Mais étant mort, il vint au jugement comme un larron qui voulait être en la religion sans rien faire que sa volonté, non pas pour y bien vivre; mais néanmoins, il ne devait pas être jugé comme larron, car bien qu’il fut fou et insensé en sa raison et en sa conscience, néanmoins il avait son espérance en moi, qui suis Dieu, et partant, il fut jugé à la miséricorde. Le péché commis n’ayant pu être pleinement purifié par les peines corporelles, c’est pour cela aussi que son âme est grièvement punie en purgatoire, ni plus ni moins que si les os lui ayant été arrachés, la peau était mise en une presse, afin que la moelle s’en écoulât toute.

Hélas! Que pâtiront donc ceux qui ont croupi dans le péché tout le cours de leur vie, et n’ont ni ne veulent avoir un acte contraire! C’est ce qu’ils me rendent pour les avoir si chèrement rachetés, conservés, et pour leur avoir donné tout ce qui leur est nécessaire! Et partant, j’en exigerai cela au jugement avec fureur, d’autant qu’ils ont violé la foi qu’ils m’avaient vouée au baptême, et parce que, tous les jours, ils ne font que m’offenser, méprisant mes commandements. En vérité, je ne laisserai point sans une grande punition la moindre chose qu’ils ont commise en religion.

DECLARATION
Le Frère dont il est ici parlé eut un péché caché dont il ne voulut jamais se confesser. Notre-Seigneur commanda à sainte Brigitte de l’aller trouver, ce qu’elle fit, et elle lui dit : Faites pénitence. Vous avez quelque chose de caché en votre conscience. Tant que vous cacherez cela, vous ne pourrez mourir.

Il lui répondit : Je n’ai rien qui n’ait été dit en la confession.
Cherchez, dit-elle, comment vous avez vécu durant tout le cours de votre vie jusque à maintenant, et vous trouverez la vérité en votre cœur.

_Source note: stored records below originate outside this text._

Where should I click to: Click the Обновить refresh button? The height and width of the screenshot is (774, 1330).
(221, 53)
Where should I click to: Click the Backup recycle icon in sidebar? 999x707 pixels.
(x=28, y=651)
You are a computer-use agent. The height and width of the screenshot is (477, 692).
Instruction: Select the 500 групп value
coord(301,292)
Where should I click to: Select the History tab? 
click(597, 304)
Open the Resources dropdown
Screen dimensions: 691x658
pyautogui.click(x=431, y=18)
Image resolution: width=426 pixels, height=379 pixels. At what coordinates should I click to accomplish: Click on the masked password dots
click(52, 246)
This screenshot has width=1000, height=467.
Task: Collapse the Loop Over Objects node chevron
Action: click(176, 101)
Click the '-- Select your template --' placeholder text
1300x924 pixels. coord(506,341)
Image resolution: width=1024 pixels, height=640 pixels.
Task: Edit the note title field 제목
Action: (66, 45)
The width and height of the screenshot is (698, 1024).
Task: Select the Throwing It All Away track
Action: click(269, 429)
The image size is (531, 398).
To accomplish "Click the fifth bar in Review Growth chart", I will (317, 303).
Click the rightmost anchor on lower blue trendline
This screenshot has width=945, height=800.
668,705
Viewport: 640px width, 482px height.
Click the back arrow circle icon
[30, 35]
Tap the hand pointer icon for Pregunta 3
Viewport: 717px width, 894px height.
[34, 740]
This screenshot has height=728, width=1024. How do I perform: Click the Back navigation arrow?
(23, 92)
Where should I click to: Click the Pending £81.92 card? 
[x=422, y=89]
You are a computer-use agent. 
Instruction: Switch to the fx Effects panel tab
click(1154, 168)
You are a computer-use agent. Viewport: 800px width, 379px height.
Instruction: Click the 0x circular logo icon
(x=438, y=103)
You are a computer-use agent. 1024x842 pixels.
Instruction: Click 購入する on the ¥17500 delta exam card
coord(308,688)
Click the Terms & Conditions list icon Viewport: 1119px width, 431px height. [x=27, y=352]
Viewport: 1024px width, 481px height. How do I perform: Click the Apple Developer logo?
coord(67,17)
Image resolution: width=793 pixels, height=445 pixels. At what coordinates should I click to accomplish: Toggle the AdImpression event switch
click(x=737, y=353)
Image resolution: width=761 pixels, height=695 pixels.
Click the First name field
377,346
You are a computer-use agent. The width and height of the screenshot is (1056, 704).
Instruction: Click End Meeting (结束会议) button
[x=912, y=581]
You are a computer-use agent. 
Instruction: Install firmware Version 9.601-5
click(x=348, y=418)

Lors fondant en larmes, il dit : Béni soit Dieu qui vous a envoyée à moi, car puisque vous m’avez parlé du secret de mon cœur, j’en veux dire la vérité devant ces auditeurs! Oui, j’ai quelque chose de caché dans mon cœur, que je ne pouvais ni n’osais déclarer, d’autant que toutes fois et quand est-ce que je me confessais des autres péchés, ma langue demeurait muette et liée quand il fallait parler de celui-ci; et d’ailleurs la honte me saisissait, et la confusion m’empêchait de confesser ce qui me rongeait le cœur. C’est pourquoi, quand je me confessais, je terminais ma confession en ces termes : O Père, je me confesse des péchés que j’ai dits et de ceux que je n’ai pas dits. Je croyais que de la sorte tous les péchés m’étaient remis, bien que cachés. Mais maintenant, Madame, s’il plaisait à Dieu, je voudrais dire à tout le monde les péchés que j’ai si longtemps cachés dans mon cœur.
Ayant appelé un confesseur, il dit tous ses péchés, et mourut la même nuit.